GEW Fachtagung in Völklingen

Kinderbetreuung : Kita-Erzieherinnen klagen: „Wir sind am Limit“

GEW: Im Saarland fehlen mindestens 1500 Kita-Fachkräfte

In den rund 500 saarländischen Krippen und Kindertagesstätten (Kitas) fehlen nach Darstellung der Gewerkschaft Erziehung und Wissenschaft (GEW) derzeit mindestens 1500 Erzieherinnen und Fachkräfte für eine bessere Betreuung und Bildung der Kleinen. Trotz des Gute-Kita-Gesetz des Bundes, dessen 65 Millionen Euro für das Saarland zu drei Vierteln in die Entlastung der Elternbeiträge bis 2022 fließen, gebe es noch viele Probleme, hieß es dazu am Samstag auf einer GEW-Fachtagung im Gemeinwesenprojekt BARIS in Völklingen. Viele der rund 100 anwesenden Kita-Erzieherinnen aller Altersgruppen stöhnten immer wieder unter dem kräftigen Applaus ihrer Kolleginnen: „Wir sind am Limit“.
Ob Schwangerschaftsurlaube, Überstunden, zu viel Bürokratie oder zu geringe Bezahlung und Attraktivität als Ausbildungsberuf: Der Personalmangel in vielen Kitas sei unverkennbar und laut GEW-Bundesvorstandsmitglied Björn Köhler (Frankfurt) im Saarland noch größer als im Bundesschnitt. Mit nur einer Fachkraft auf fast zehn Kinder sei man vom Ziel eine Kraft für maximal 7,5 Kinder noch weit entfernt, sagte er. Kita-Erzieherin Simone Leidinger, die nach neun Jahren Tätigkeit in Saarbrücken-Luisenthal in die Leitung der Arbeitsstelle für Integration gewechselt ist, beklagte: „Wir sind häufig mit 27 Kindern allein“. Dabei sollten doch Kitas nicht nur Aufbewahrungsanstalten und Betreuungseinrichtungen sein, meinte Linken-Bildungspolitikerin Barbara Spaniol.

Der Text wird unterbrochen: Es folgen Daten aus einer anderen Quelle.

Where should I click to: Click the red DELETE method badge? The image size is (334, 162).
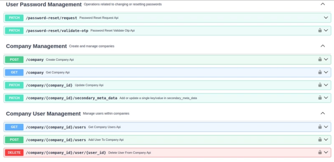pos(14,152)
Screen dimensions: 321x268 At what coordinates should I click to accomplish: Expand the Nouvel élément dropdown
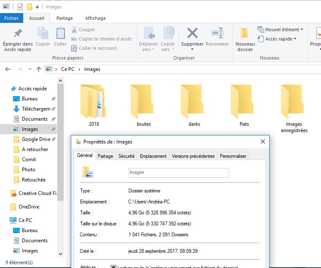[x=281, y=30]

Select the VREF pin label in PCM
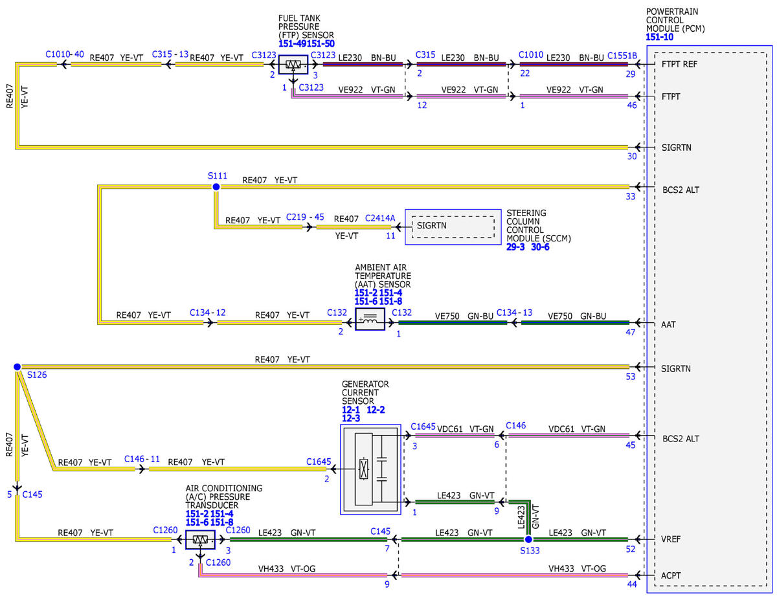(x=671, y=539)
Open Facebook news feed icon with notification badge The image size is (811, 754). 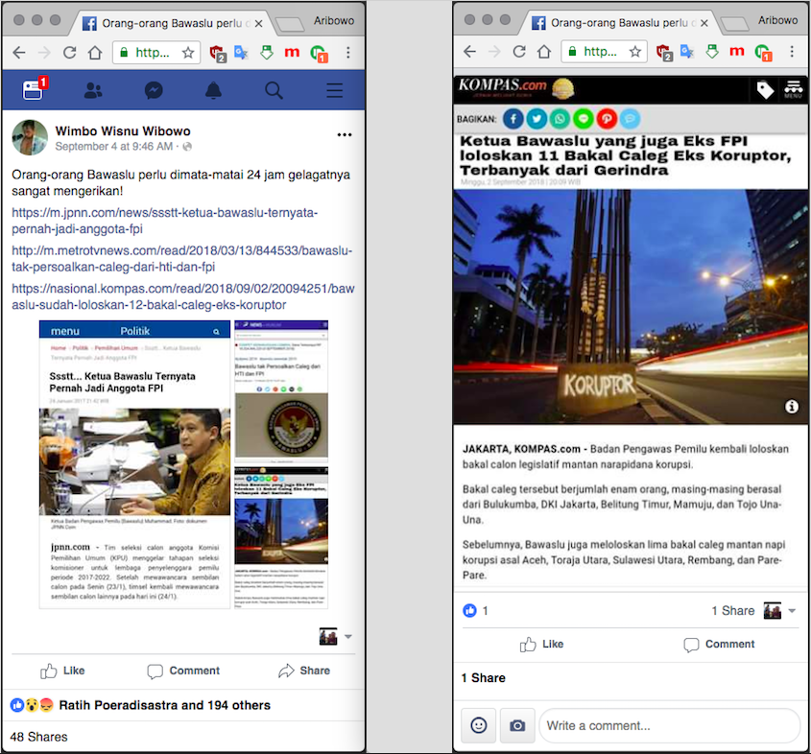[x=33, y=90]
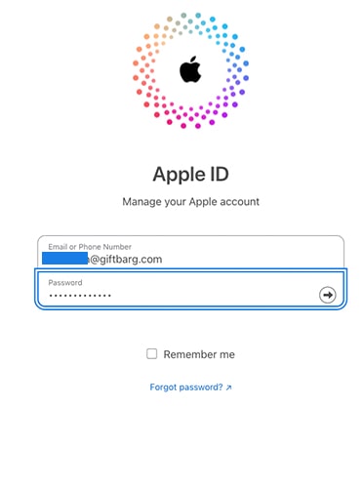Screen dimensions: 363x488
Task: Toggle Remember me via its text label
Action: pyautogui.click(x=199, y=354)
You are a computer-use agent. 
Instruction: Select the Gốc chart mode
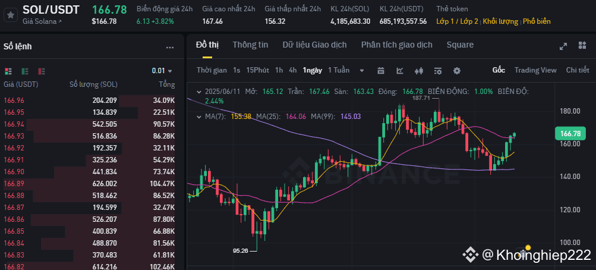click(499, 70)
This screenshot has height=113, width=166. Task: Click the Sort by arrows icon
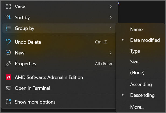pyautogui.click(x=8, y=18)
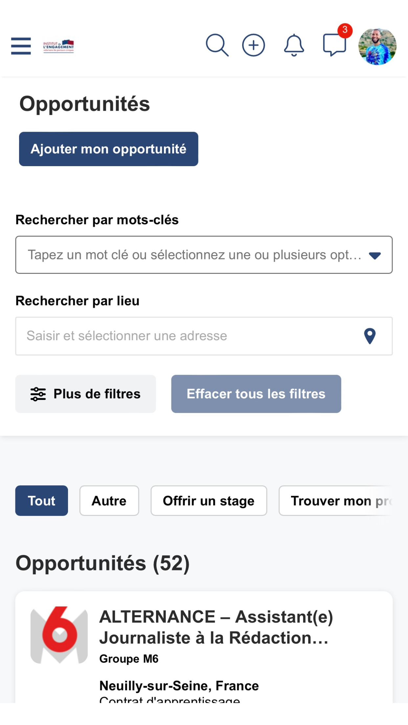Clear filters with Effacer tous les filtres
Viewport: 408px width, 725px height.
click(256, 394)
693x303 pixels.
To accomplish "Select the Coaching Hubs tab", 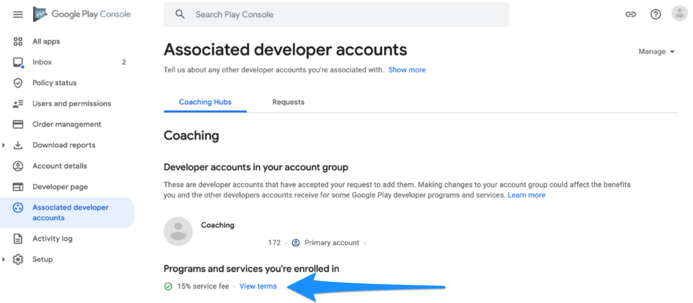I will (205, 102).
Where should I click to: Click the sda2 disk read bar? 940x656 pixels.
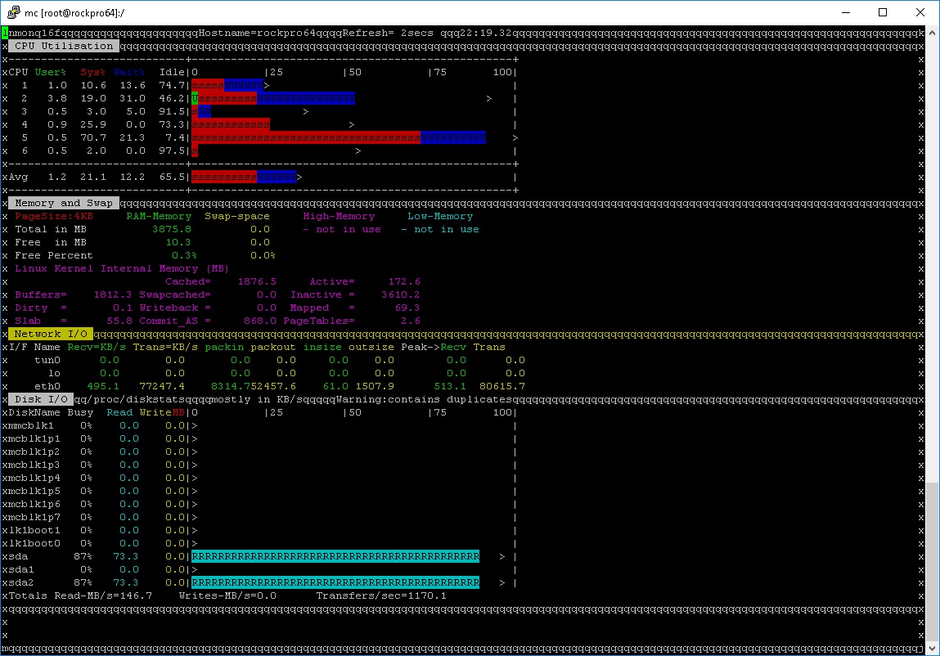pyautogui.click(x=335, y=582)
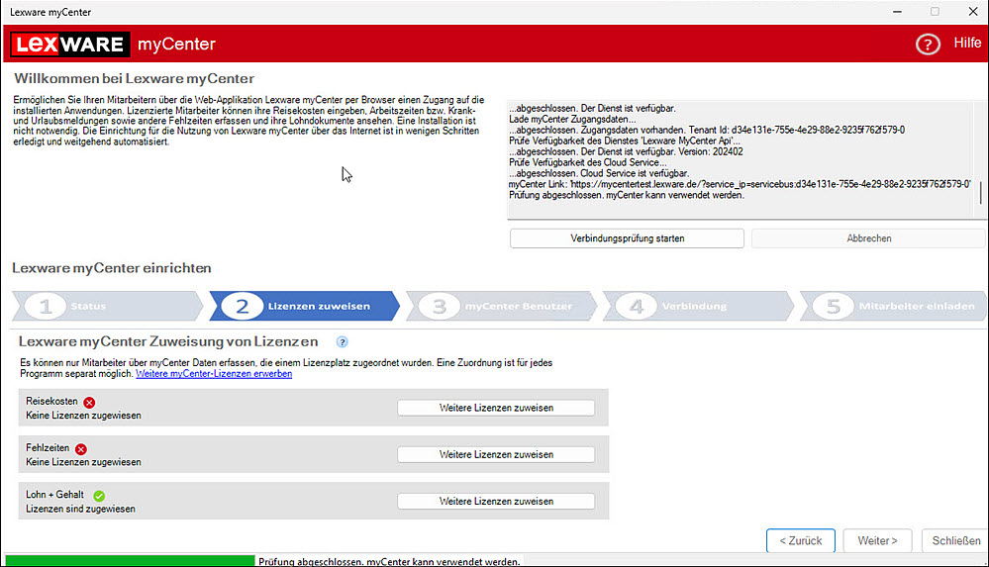Click the red error icon beside Fehlzeiten
The width and height of the screenshot is (989, 567).
coord(81,449)
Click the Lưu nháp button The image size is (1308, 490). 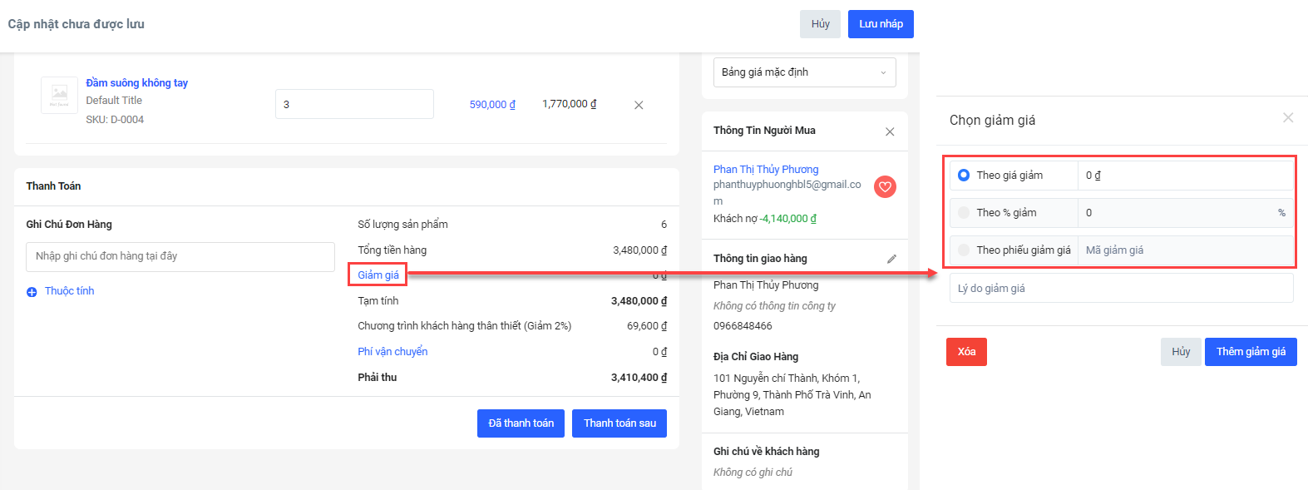pyautogui.click(x=881, y=24)
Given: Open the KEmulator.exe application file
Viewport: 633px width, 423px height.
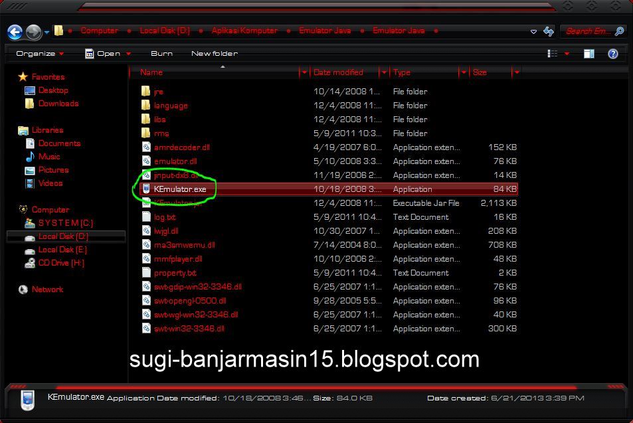Looking at the screenshot, I should (x=179, y=189).
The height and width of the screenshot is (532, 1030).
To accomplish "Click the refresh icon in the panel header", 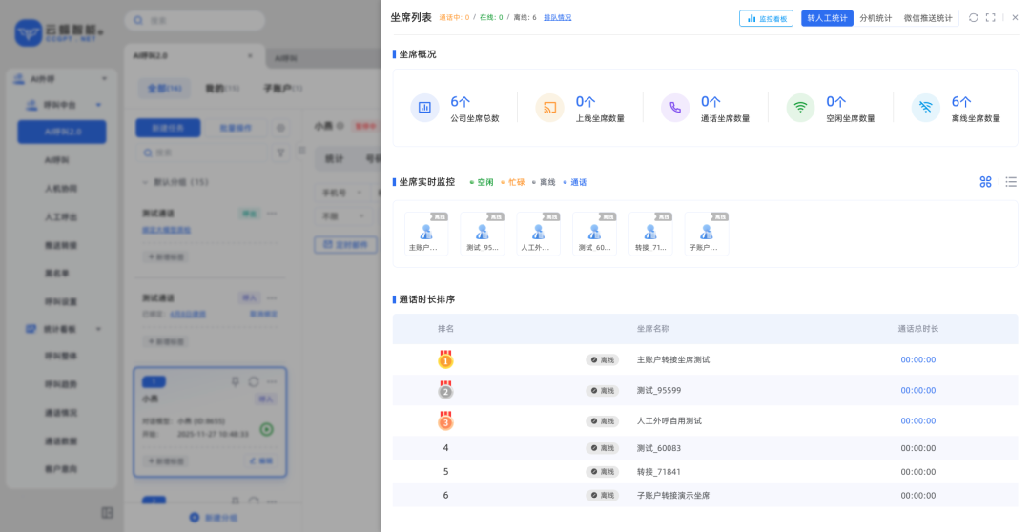I will tap(973, 18).
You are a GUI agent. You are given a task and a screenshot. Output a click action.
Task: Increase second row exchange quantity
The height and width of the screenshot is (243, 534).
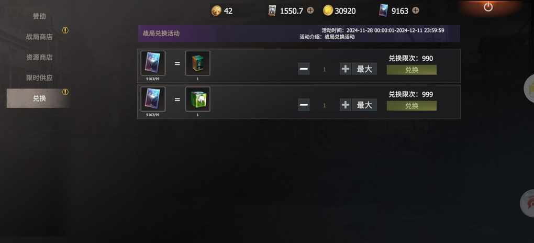pyautogui.click(x=346, y=105)
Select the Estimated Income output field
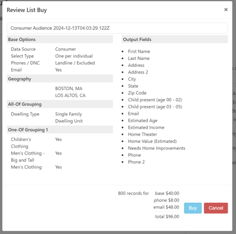The height and width of the screenshot is (234, 236). click(146, 127)
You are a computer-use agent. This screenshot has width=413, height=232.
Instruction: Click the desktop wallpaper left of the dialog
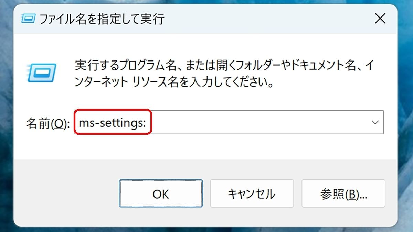coord(7,117)
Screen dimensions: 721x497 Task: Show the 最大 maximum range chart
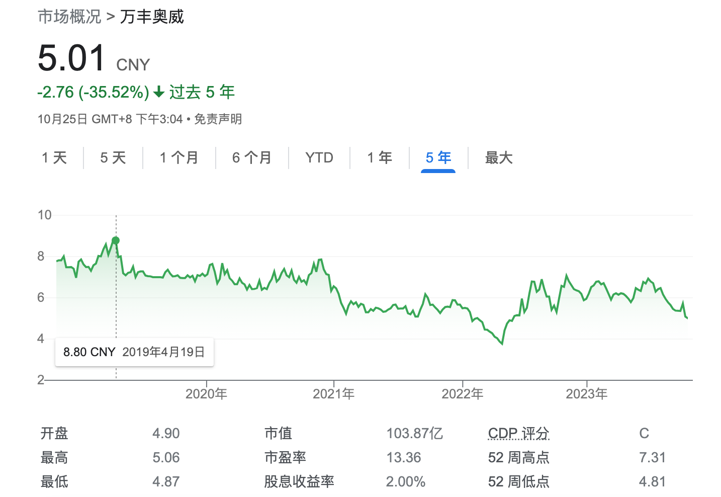pyautogui.click(x=498, y=158)
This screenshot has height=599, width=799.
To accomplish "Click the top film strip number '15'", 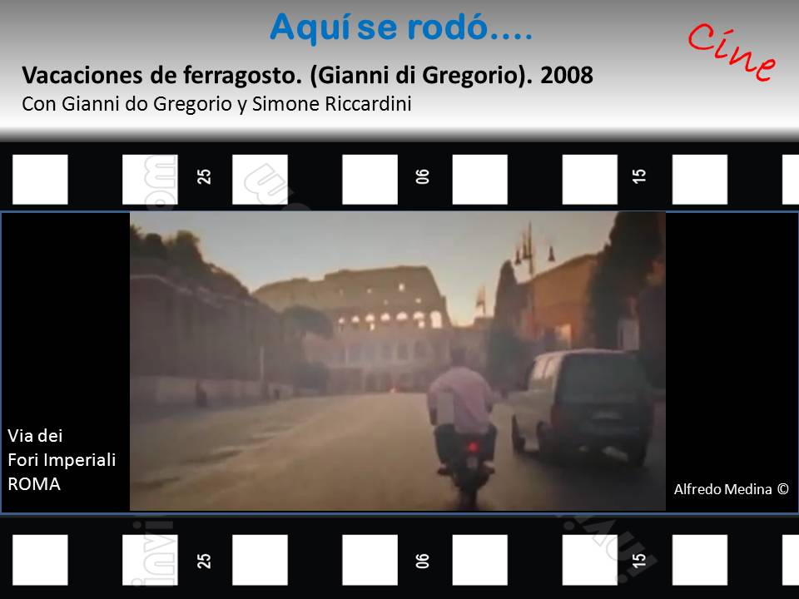I will click(x=639, y=177).
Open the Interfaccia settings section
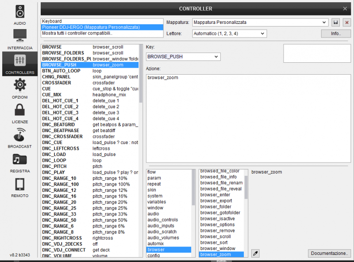The width and height of the screenshot is (354, 262). [x=20, y=39]
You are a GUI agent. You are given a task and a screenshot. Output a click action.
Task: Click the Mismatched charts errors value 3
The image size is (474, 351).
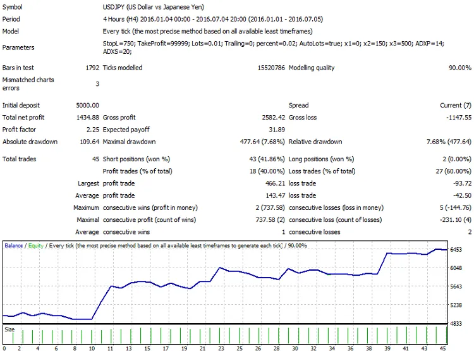(97, 84)
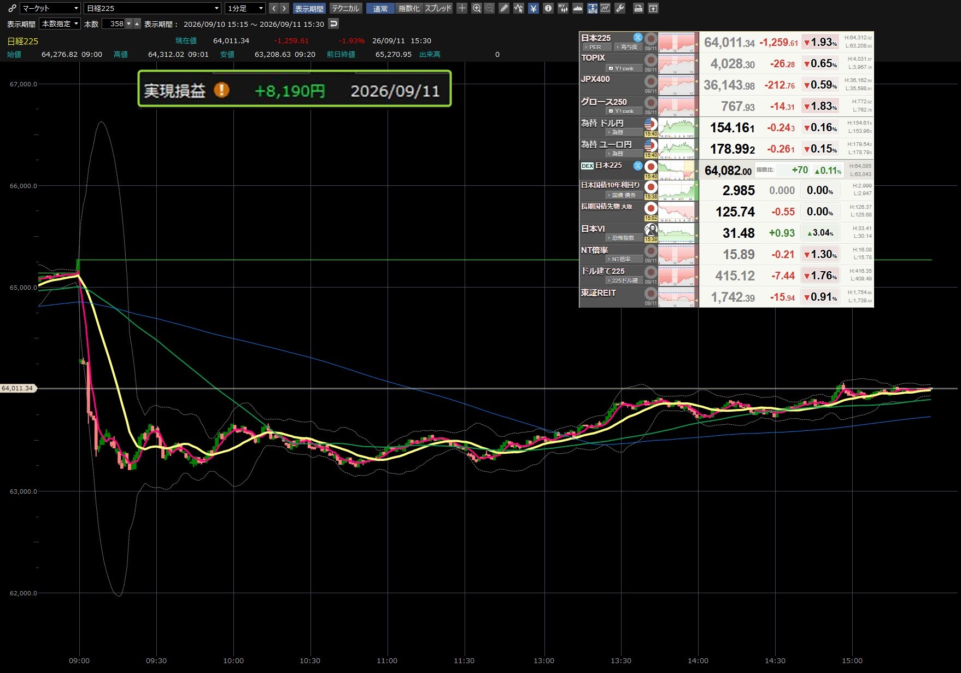Click the zoom-in magnifier icon

click(477, 8)
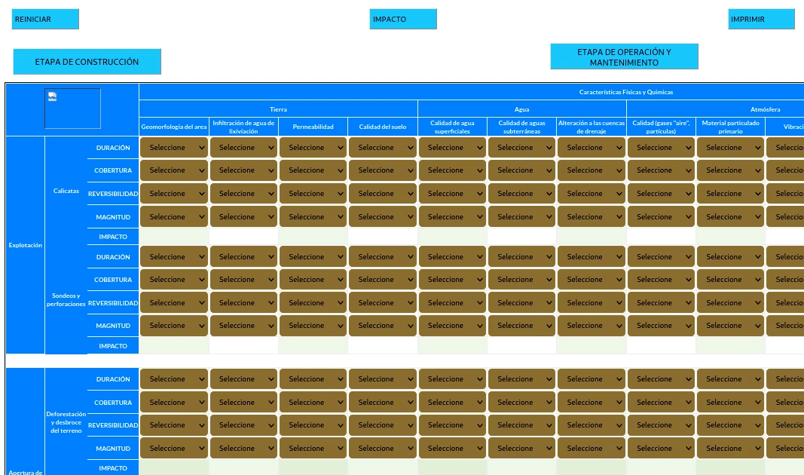The image size is (804, 475).
Task: Switch to Etapa de Operación y Mantenimiento
Action: click(x=624, y=57)
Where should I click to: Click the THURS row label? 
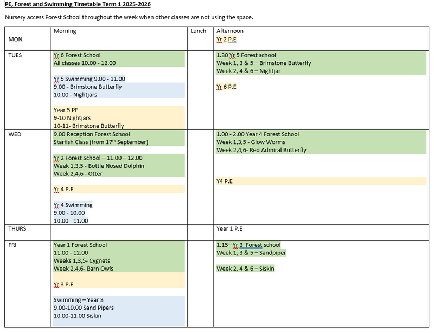click(17, 228)
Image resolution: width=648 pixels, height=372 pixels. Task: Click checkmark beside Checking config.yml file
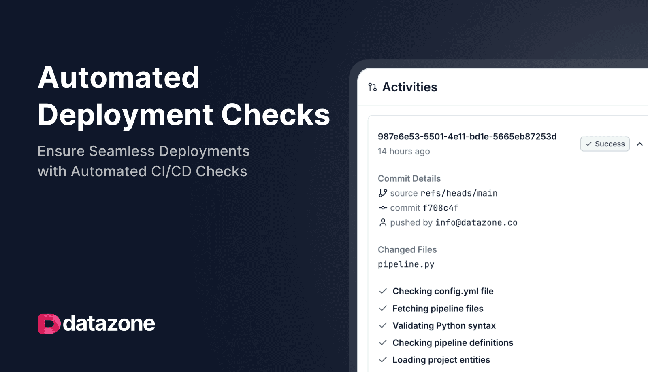coord(383,291)
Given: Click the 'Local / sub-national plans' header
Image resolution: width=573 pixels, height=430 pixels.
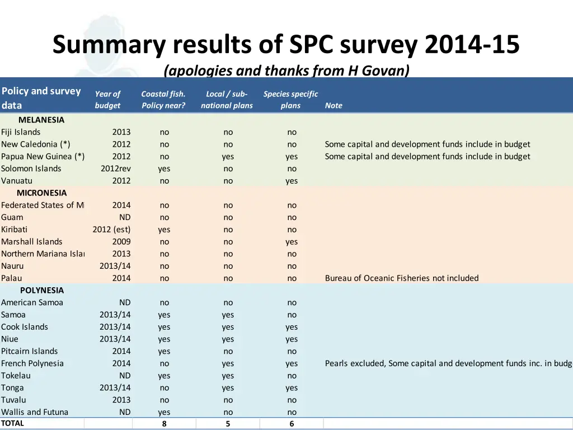Looking at the screenshot, I should (227, 99).
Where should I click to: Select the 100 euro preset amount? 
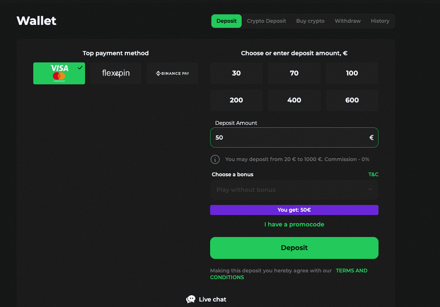point(352,73)
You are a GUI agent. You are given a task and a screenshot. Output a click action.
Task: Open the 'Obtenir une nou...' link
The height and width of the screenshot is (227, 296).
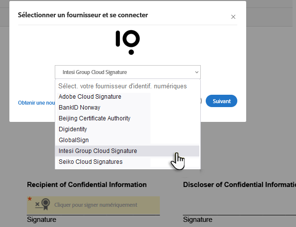[36, 102]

„Es brennt personell überall in den Kitas. Springerkräfte sind heiß begehrt“, hieß es auf der Tagung. Lutz Deutrich, 75 Jahre alter erster Vorsitzender der Kinderkrippe Rappelkiste in Saarbrücken, beklagte: „Es liegt noch vieles im Argen. Es geht nicht nur darum, dass Eltern ein bisschen Geld sparen, wichtiger ist die Ausbildung. Von null bis drei Jahren lernen Kinder den Grundstoff fürs ganze Leben. Da müssen wir mehr tun“. Es mangele an besserer Bezahlung und Attraktivität für den Kita-Beruf, meinte auch GEW-Jugendhilfe-Leiter Köhler. 
Die zu der GEW-Tagung eingeladenen Saar-Minister Ulrich Commercon (SPD/Bildung) und Monika Bachmann (CDU/Soziales) hatten sich durch ihre für Jugendhilfe zuständigen Verwaltungsleiterinnen vertreten lassen. So musste sich vor allem Alexandra Heinen vom Sozialministerium viel Kritik anhören. Anja Wagner-Scheid vom Bildungsministerium kündigte an, demnächst werde in 25 bis 30 stark belasteten Kita-Einrichtungen im Saarland das Personal verstärkt. Außerdem solle im Herbst der Referentenentwurf für ein neu gefasstes saarländisches Kinderbetreuungs- und -bildungsgesetz vorgelegt werden.